Material provided →
•••
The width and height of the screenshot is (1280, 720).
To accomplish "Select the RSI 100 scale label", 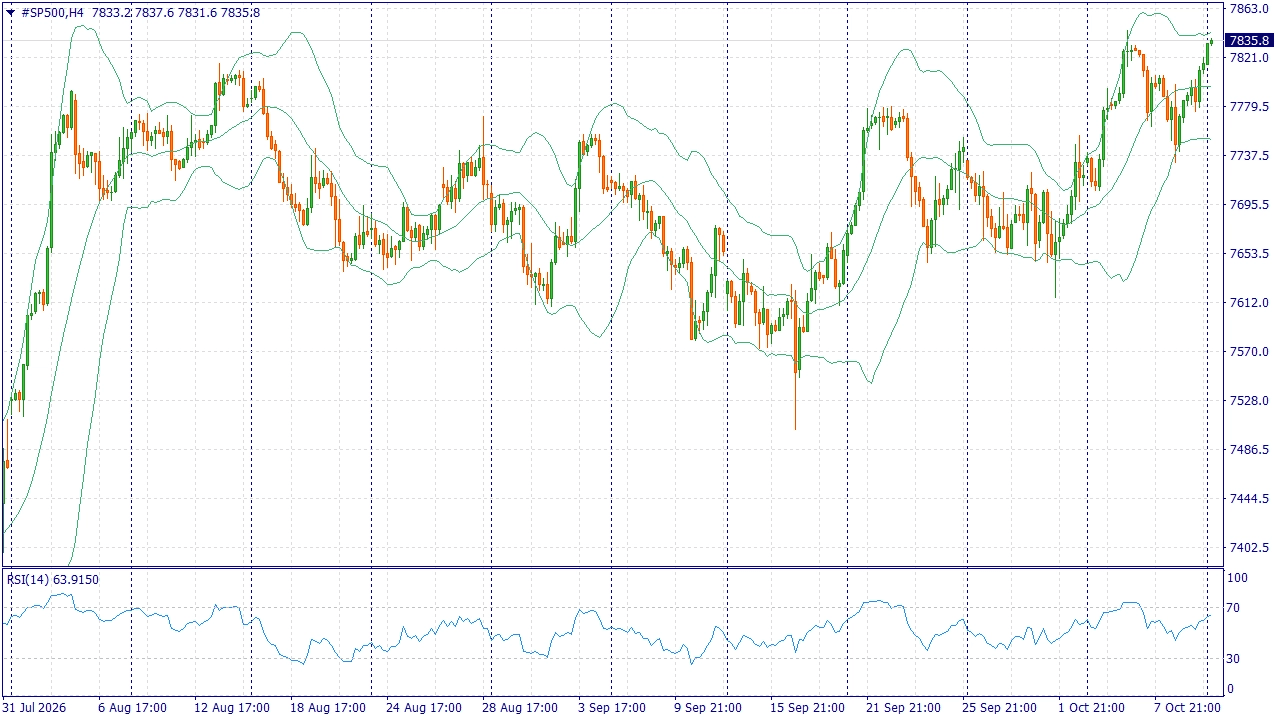I will point(1237,578).
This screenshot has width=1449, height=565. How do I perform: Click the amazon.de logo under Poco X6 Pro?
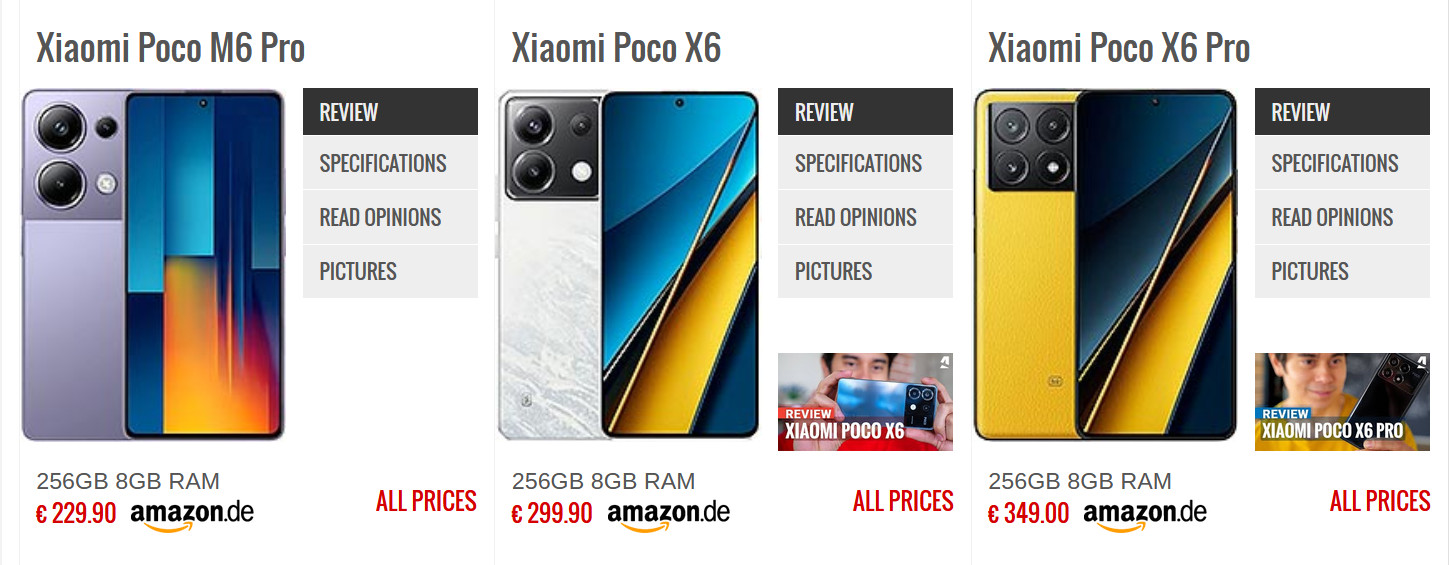coord(1144,515)
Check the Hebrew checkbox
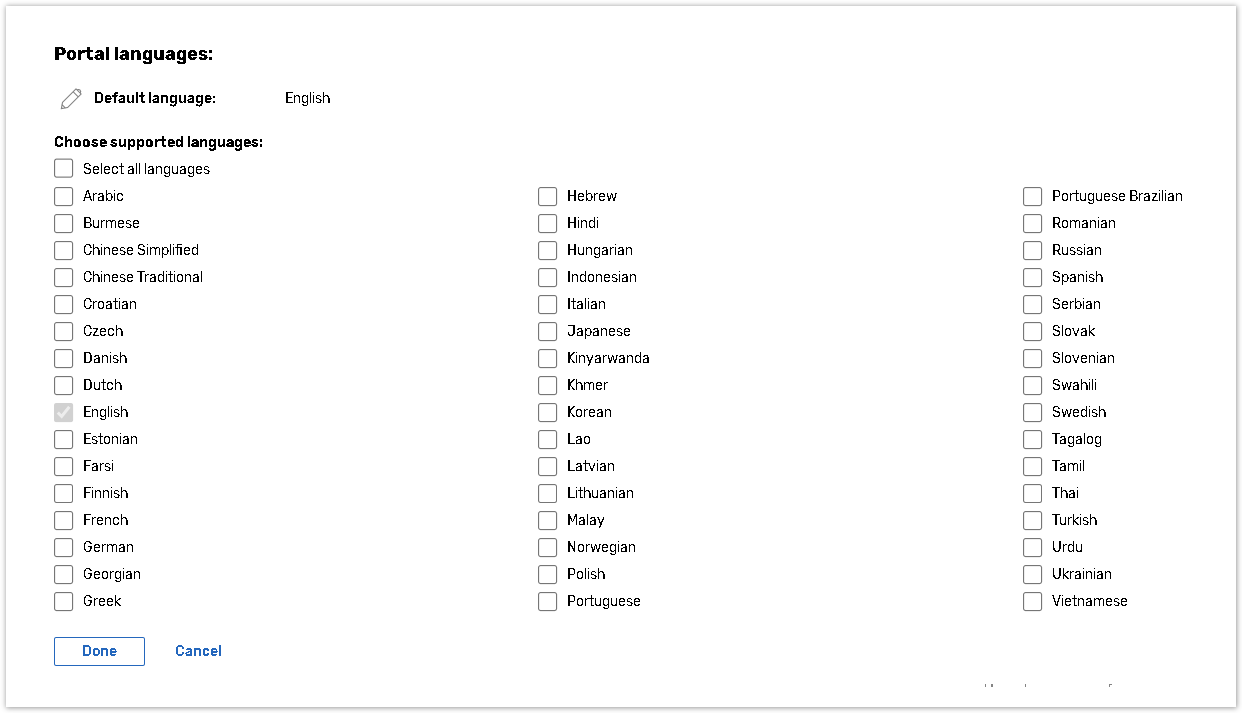Image resolution: width=1242 pixels, height=713 pixels. point(548,196)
•••
Directions for this task → Please write out exactly the lines starting at the one that contains "This screenshot has" and ending with the final line of the entries, both ends included. Do not write out any pictures.

Output for this exercise →
This screenshot has width=1449, height=565. How do I perform: Click the amazon.de logo under Poco X6 Pro?
coord(1144,515)
Check the Hebrew checkbox
Image resolution: width=1242 pixels, height=713 pixels. point(548,196)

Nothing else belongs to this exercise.